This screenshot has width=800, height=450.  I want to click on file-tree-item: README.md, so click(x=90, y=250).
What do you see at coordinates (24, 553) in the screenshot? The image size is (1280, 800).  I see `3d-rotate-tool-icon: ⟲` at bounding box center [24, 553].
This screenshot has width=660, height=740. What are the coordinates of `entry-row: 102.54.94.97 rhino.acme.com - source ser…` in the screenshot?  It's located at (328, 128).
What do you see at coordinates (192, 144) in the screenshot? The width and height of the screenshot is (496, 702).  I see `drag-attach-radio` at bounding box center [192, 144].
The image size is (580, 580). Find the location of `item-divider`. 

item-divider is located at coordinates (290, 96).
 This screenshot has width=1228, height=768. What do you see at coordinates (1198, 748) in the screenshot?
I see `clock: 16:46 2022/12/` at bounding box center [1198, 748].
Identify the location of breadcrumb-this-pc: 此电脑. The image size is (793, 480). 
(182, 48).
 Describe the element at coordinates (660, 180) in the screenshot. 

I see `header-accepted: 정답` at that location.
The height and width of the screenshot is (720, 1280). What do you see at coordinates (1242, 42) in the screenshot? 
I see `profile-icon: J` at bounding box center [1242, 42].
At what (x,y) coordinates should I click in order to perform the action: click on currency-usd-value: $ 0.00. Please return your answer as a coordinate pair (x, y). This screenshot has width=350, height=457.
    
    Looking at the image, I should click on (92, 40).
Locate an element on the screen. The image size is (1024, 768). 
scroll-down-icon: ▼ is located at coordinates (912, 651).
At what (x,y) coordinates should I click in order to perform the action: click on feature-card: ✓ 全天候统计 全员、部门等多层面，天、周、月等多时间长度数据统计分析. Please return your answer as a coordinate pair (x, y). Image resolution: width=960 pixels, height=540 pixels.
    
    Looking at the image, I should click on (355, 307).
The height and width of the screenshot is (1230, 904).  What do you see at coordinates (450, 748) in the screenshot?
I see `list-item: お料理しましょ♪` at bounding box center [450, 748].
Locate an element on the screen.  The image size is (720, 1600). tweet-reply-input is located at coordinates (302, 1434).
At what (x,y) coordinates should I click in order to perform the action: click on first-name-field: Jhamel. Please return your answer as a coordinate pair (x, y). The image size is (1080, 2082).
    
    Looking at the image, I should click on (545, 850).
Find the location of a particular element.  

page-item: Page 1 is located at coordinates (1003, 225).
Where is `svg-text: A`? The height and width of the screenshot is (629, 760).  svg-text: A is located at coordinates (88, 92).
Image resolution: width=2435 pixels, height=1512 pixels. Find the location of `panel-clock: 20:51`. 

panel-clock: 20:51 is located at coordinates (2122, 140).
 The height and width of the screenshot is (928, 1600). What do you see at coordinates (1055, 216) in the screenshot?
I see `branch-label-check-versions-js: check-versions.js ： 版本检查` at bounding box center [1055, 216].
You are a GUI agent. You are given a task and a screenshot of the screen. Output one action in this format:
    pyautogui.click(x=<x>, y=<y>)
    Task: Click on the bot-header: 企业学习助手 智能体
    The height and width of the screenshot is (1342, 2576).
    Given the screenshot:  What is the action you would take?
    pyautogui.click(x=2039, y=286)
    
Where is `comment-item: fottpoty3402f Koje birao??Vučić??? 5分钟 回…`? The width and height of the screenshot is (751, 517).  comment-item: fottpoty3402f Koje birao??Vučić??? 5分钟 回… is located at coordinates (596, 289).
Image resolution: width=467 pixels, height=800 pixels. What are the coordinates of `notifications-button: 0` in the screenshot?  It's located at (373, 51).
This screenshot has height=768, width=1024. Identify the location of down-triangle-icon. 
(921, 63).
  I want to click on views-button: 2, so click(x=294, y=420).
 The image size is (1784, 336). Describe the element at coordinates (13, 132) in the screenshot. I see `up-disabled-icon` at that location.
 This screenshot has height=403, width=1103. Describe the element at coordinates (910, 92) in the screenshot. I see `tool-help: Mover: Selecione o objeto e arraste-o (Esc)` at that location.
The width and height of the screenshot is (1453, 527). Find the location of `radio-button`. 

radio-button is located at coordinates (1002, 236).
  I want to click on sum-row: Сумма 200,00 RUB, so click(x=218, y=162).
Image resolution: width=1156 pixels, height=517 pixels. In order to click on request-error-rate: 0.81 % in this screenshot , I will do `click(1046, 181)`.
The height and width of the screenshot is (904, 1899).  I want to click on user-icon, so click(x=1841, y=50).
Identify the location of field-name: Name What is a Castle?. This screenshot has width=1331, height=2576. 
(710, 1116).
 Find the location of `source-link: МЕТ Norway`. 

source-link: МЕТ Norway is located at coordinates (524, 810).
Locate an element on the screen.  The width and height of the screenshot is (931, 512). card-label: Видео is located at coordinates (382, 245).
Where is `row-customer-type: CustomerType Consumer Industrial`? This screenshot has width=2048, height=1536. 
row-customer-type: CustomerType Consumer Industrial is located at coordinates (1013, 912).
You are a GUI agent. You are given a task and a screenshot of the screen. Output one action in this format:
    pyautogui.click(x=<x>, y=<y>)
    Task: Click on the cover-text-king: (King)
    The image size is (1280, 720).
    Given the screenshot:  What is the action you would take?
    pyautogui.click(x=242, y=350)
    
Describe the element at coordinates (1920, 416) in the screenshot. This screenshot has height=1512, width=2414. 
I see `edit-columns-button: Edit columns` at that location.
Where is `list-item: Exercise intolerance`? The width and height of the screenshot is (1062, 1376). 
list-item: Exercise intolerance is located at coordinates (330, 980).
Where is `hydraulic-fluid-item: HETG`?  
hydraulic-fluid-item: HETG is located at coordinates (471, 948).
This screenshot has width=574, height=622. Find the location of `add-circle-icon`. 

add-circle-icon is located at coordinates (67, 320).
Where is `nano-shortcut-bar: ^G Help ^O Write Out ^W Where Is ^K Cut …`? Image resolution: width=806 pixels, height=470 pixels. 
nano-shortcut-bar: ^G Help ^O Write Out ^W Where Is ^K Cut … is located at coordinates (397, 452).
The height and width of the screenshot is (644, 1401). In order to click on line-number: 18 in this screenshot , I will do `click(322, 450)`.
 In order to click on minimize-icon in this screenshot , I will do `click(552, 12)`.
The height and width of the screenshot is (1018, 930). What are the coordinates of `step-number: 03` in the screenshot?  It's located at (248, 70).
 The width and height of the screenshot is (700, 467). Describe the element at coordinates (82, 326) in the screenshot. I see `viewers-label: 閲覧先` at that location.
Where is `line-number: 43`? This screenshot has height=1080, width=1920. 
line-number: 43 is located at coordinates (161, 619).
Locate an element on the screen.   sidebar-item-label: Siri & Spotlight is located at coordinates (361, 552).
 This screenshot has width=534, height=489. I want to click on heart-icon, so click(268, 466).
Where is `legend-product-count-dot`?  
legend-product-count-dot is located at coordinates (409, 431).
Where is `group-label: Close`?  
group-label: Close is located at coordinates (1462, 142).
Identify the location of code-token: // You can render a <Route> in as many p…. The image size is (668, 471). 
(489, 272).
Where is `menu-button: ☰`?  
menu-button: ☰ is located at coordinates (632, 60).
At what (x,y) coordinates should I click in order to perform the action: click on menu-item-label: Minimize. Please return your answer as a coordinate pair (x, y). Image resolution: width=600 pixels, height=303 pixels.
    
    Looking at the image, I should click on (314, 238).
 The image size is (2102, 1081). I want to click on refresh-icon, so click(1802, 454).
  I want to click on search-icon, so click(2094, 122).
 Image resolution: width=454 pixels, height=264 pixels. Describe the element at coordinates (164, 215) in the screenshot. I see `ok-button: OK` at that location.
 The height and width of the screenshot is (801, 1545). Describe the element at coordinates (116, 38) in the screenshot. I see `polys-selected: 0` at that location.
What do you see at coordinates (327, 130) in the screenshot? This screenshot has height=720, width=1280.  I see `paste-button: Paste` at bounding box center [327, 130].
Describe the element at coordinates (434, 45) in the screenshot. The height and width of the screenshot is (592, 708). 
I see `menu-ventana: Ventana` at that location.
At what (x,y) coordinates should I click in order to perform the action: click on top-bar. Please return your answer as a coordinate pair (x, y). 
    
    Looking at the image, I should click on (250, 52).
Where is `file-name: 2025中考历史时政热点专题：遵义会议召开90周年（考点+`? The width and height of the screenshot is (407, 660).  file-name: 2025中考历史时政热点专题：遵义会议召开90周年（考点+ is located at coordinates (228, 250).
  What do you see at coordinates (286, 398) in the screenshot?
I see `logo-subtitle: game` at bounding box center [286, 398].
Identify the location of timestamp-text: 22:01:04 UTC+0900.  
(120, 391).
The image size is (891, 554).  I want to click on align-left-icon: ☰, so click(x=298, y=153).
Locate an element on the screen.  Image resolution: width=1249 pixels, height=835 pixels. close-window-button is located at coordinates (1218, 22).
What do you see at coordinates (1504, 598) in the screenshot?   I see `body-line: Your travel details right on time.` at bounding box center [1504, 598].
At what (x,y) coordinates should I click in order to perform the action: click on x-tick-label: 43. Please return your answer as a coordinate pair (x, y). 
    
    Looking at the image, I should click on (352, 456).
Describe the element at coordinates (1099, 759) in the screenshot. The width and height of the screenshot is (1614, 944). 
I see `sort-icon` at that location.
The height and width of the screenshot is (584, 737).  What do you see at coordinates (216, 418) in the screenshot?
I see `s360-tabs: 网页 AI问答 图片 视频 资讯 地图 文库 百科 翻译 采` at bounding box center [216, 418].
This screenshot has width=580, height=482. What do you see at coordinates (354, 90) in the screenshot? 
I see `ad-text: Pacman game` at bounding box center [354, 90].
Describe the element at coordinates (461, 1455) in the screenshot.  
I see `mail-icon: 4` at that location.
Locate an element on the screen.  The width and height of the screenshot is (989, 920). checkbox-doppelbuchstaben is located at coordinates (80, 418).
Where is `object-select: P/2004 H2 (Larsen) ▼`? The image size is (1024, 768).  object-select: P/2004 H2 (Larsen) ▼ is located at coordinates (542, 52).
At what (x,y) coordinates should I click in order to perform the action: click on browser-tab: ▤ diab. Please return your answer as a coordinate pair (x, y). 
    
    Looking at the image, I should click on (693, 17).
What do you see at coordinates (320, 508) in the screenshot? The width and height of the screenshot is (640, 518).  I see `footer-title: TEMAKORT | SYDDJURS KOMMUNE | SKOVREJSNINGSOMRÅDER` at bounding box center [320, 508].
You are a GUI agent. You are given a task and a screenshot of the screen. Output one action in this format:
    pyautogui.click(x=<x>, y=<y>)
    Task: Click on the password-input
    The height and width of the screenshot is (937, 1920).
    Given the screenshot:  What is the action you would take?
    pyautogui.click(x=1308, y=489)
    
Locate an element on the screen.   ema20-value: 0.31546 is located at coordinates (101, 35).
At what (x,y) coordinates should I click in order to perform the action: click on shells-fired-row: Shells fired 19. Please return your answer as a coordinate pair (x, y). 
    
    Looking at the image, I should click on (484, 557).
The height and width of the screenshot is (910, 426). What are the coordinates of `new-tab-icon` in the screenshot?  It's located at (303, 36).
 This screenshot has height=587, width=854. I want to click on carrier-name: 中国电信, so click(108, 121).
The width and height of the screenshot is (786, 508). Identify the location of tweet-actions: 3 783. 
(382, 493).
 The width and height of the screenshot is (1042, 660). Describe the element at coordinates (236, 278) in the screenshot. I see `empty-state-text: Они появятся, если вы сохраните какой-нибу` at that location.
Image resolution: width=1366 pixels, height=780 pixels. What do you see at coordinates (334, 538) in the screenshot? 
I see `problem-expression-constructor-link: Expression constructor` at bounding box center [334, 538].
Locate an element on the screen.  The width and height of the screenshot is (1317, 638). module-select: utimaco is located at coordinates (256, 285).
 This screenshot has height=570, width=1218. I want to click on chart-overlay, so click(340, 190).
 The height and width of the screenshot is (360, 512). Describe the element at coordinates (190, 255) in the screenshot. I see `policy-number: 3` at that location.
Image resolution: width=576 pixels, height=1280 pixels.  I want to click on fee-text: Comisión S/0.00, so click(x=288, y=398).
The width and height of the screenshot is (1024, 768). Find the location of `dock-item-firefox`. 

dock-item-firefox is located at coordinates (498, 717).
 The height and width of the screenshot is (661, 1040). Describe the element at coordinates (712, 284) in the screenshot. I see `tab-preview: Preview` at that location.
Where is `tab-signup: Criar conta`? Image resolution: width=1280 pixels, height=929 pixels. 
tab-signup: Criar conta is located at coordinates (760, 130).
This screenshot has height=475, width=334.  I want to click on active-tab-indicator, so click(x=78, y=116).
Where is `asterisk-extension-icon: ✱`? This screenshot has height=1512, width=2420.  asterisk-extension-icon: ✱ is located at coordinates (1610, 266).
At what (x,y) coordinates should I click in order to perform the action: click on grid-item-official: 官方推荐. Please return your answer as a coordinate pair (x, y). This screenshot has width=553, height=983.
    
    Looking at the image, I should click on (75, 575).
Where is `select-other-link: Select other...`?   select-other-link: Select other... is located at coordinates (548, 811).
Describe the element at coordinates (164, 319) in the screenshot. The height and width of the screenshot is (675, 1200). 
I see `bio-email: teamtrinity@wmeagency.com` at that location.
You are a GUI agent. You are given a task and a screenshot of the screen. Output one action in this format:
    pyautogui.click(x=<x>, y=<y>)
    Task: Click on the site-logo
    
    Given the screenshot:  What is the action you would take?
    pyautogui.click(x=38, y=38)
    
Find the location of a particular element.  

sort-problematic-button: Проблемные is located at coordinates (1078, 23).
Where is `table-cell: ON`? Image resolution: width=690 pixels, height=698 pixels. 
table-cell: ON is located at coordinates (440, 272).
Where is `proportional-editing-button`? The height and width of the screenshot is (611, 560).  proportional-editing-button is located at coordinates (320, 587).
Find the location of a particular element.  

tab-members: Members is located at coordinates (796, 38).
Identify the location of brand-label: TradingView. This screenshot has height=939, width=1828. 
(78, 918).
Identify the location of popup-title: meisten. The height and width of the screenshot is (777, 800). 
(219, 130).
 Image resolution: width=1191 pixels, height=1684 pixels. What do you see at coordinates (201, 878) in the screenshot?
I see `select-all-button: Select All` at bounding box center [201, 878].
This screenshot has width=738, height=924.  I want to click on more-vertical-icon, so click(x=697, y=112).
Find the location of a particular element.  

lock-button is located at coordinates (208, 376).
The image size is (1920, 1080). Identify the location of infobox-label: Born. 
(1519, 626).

**TASK DETAILS**
Quote the stretch of the records above from the line that contains "This screenshot has height=475, width=334." through the line that contains "pyautogui.click(x=38, y=38)", including both of those lines.

**RESPONSE TO THE EXERCISE**
This screenshot has height=475, width=334.  I want to click on active-tab-indicator, so click(x=78, y=116).
Where is `asterisk-extension-icon: ✱`? This screenshot has height=1512, width=2420.  asterisk-extension-icon: ✱ is located at coordinates (1610, 266).
At what (x,y) coordinates should I click in order to perform the action: click on grid-item-official: 官方推荐. Please return your answer as a coordinate pair (x, y). This screenshot has width=553, height=983.
    
    Looking at the image, I should click on (75, 575).
Where is `select-other-link: Select other...`?   select-other-link: Select other... is located at coordinates (548, 811).
Describe the element at coordinates (164, 319) in the screenshot. The height and width of the screenshot is (675, 1200). 
I see `bio-email: teamtrinity@wmeagency.com` at that location.
You are a GUI agent. You are given a task and a screenshot of the screen. Output one action in this format:
    pyautogui.click(x=<x>, y=<y>)
    Task: Click on the site-logo
    
    Given the screenshot:  What is the action you would take?
    pyautogui.click(x=38, y=38)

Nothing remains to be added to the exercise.